**PROBLEM:** Go line by line through the data and copy those with the word "arrows".

START RECORDS SUPPLIED

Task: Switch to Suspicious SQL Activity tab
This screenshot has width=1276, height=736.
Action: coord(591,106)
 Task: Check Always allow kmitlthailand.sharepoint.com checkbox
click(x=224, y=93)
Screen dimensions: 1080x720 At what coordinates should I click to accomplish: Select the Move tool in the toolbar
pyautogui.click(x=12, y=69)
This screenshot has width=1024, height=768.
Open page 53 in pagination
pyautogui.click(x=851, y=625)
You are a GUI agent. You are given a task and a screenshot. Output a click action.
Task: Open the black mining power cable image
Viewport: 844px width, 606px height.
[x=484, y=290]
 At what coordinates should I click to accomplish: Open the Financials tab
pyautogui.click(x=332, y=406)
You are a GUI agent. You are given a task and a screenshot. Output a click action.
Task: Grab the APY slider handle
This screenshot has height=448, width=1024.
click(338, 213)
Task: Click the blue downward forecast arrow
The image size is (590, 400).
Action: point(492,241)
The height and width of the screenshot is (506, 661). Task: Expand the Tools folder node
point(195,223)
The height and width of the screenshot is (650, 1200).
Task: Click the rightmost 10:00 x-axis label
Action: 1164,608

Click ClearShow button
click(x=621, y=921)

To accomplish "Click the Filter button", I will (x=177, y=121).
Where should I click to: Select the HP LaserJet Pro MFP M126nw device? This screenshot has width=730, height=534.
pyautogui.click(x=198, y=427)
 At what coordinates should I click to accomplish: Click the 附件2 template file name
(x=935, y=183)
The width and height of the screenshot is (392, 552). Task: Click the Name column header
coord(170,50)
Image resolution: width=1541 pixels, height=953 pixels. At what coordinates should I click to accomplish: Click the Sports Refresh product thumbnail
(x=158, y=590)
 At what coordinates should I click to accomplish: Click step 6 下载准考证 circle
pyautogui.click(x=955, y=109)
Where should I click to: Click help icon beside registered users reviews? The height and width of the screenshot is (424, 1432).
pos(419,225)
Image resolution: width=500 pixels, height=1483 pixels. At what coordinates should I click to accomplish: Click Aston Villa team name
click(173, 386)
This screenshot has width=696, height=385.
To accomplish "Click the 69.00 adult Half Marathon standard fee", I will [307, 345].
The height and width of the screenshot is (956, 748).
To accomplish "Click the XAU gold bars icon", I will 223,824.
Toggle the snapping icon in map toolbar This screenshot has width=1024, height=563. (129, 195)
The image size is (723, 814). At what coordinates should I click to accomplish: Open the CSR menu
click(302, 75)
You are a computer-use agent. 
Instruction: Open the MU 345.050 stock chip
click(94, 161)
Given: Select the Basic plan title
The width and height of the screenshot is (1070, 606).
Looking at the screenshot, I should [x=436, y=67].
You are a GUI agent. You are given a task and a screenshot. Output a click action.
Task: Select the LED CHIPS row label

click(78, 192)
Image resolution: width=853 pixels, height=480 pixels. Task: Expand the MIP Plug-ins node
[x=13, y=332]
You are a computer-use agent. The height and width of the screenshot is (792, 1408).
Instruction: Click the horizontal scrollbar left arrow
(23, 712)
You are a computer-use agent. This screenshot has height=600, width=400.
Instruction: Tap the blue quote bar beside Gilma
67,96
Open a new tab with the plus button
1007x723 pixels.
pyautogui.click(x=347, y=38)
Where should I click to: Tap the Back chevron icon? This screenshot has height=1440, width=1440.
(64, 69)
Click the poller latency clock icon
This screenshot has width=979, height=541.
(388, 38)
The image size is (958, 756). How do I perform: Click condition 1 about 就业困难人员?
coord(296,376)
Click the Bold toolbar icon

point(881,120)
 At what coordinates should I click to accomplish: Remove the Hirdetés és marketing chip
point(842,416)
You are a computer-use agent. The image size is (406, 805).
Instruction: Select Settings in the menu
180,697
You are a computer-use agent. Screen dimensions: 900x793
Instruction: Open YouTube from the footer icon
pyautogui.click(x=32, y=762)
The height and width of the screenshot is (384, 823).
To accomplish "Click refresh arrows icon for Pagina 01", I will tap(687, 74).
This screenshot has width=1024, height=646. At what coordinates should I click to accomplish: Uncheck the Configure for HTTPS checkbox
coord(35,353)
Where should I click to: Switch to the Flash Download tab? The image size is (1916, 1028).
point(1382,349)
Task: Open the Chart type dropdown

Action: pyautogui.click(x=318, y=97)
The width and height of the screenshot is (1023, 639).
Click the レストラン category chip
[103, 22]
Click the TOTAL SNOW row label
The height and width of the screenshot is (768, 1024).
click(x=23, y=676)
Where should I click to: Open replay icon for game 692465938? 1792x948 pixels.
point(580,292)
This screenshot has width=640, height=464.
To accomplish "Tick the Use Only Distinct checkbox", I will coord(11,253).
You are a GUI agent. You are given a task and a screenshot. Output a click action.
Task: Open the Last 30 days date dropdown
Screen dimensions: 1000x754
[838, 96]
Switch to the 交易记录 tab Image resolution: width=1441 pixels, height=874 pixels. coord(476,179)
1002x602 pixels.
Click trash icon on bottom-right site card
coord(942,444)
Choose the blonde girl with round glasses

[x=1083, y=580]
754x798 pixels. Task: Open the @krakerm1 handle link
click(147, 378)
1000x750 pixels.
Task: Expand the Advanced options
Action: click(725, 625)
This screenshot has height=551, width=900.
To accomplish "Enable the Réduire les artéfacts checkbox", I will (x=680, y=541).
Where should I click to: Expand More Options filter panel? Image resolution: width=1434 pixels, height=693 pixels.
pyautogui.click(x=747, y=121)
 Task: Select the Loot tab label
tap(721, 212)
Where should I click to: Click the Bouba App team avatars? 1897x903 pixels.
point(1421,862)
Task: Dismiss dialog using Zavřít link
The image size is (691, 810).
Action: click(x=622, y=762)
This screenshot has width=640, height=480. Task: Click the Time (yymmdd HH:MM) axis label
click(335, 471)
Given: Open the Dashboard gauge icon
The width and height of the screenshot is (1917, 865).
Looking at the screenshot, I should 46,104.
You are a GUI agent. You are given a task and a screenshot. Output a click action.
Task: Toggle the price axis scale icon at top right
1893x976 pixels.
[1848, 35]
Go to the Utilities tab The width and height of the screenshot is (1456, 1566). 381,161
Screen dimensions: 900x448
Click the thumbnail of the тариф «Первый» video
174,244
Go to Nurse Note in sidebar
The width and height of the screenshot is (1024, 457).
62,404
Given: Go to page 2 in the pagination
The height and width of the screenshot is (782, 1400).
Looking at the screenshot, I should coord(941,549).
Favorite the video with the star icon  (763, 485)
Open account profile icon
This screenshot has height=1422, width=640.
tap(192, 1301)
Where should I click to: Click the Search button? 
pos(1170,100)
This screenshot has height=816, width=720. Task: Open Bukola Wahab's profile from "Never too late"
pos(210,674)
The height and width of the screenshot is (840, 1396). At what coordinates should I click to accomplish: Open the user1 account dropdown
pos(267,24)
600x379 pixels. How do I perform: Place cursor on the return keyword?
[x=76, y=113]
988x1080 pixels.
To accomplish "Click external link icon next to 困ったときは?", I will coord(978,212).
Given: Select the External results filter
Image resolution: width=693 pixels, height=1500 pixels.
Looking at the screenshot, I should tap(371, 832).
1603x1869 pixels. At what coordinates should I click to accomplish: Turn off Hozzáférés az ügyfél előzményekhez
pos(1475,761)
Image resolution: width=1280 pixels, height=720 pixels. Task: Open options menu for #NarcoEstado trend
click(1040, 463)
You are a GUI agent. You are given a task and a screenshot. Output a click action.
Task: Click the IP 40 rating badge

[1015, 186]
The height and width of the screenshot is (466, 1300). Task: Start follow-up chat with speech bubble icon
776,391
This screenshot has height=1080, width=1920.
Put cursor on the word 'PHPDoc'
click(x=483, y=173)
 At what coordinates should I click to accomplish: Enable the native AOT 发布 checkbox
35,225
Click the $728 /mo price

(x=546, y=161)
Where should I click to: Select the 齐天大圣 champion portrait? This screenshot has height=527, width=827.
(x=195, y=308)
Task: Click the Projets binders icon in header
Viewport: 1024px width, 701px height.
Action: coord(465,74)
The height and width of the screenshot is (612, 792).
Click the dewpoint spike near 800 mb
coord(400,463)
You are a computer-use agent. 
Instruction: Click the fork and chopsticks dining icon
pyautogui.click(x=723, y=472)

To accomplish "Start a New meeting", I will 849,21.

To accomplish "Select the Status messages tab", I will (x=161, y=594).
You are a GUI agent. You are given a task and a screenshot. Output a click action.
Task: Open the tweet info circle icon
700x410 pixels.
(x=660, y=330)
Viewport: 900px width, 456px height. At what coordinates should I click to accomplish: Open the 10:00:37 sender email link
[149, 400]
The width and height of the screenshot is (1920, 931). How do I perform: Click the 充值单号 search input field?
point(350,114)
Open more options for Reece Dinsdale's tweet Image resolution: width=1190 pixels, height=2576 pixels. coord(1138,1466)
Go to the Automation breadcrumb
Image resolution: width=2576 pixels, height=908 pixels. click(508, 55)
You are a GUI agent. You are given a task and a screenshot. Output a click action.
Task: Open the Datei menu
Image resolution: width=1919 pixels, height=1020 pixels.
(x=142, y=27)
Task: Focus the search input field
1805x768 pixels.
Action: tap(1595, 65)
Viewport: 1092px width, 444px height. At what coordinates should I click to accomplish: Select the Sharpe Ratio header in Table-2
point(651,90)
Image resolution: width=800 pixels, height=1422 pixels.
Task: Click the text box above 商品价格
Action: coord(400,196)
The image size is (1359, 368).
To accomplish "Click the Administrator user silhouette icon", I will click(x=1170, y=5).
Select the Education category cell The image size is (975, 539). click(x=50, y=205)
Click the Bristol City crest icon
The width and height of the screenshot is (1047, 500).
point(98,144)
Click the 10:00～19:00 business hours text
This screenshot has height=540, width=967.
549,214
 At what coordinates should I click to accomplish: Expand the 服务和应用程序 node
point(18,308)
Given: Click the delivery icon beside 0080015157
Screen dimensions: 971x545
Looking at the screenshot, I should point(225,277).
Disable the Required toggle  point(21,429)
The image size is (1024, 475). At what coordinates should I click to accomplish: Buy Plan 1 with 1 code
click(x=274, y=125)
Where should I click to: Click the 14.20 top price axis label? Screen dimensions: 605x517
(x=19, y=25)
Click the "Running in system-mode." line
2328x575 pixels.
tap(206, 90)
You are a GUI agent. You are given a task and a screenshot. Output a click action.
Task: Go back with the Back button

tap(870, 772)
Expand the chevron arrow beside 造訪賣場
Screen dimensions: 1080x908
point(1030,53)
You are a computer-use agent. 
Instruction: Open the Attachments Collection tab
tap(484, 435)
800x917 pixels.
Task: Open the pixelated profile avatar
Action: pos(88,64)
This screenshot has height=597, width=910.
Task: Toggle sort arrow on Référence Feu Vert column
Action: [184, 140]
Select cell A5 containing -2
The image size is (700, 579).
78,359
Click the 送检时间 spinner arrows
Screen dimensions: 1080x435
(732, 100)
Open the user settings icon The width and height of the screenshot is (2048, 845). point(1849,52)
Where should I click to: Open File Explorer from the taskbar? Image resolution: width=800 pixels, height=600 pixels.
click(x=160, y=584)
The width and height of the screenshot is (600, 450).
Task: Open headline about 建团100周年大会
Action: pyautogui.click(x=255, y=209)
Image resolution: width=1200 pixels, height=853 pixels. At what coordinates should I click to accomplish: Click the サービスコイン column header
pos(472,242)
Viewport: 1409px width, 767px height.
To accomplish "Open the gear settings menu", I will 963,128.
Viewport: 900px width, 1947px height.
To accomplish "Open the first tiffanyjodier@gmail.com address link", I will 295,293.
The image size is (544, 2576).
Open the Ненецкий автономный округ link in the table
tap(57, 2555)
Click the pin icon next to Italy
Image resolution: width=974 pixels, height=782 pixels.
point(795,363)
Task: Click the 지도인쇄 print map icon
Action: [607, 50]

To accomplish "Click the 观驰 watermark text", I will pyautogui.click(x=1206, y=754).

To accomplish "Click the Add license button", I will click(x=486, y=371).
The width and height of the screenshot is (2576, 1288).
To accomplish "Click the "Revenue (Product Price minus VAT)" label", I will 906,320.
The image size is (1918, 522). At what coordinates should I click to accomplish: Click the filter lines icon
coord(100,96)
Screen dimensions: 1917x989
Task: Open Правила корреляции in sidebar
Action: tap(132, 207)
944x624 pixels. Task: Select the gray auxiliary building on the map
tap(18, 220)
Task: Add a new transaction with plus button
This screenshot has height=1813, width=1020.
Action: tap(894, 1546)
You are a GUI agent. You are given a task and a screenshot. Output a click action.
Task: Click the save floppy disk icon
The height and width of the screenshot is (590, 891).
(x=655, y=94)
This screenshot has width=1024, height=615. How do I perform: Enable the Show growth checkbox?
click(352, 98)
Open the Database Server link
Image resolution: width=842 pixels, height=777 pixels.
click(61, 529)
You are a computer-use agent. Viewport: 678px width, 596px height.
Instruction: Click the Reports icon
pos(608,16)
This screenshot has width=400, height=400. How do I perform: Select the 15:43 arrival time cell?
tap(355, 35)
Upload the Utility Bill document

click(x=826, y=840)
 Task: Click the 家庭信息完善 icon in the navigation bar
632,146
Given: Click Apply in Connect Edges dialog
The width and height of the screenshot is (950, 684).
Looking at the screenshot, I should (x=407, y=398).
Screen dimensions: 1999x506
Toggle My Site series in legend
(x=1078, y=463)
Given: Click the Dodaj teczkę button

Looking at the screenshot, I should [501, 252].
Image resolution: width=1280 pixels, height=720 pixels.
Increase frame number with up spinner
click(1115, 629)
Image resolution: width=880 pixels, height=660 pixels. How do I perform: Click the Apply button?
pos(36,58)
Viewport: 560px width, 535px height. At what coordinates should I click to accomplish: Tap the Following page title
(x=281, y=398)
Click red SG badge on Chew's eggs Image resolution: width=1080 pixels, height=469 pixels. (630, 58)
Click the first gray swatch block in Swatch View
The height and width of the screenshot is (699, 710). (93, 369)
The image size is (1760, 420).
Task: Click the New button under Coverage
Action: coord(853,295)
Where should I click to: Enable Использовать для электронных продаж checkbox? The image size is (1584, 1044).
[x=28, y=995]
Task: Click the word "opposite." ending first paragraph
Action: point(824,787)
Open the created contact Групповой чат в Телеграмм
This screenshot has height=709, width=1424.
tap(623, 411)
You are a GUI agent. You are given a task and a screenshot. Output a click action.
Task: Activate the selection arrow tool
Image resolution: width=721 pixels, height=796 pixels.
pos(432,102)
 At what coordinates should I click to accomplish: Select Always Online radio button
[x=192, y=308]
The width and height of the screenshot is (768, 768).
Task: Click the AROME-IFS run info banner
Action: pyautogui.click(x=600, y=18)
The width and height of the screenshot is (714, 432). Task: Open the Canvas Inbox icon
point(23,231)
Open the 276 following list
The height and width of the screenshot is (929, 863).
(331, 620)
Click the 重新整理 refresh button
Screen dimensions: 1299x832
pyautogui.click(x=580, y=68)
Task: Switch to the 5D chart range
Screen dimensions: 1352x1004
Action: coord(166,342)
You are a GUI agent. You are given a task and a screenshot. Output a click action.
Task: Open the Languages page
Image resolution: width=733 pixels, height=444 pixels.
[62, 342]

END RECORDS SUPPLIED

**TASK RESPONSE:**
To accomplish "Click refresh arrows icon for Pagina 01", I will tap(687, 74).
Click the 送检时间 spinner arrows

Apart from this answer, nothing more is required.